Copy the lines of the listing below, starting at the line with "You are a computer-use" and ending after the line with "pos(371,12)". Swap "blue" for "green" and keep everything else the same.

SUPPLIED INFORMATION
**********

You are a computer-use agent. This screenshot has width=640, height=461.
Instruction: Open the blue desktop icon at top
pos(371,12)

**********

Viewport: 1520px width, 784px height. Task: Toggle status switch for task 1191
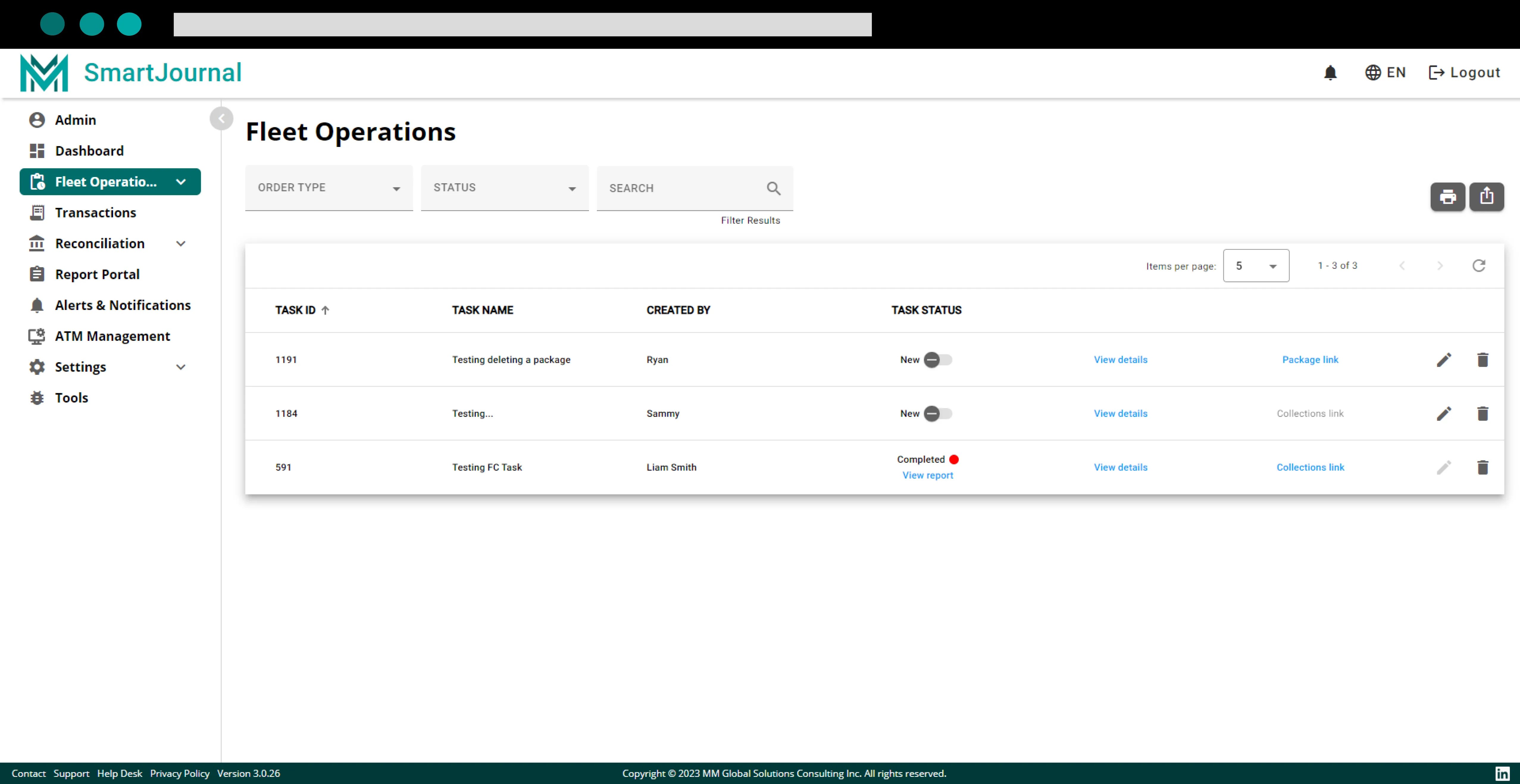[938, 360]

**********

COMPLETE RESPONSE
You are a computer-use agent. This screenshot has width=640, height=461.
Instruction: Open the green desktop icon at top
pos(371,12)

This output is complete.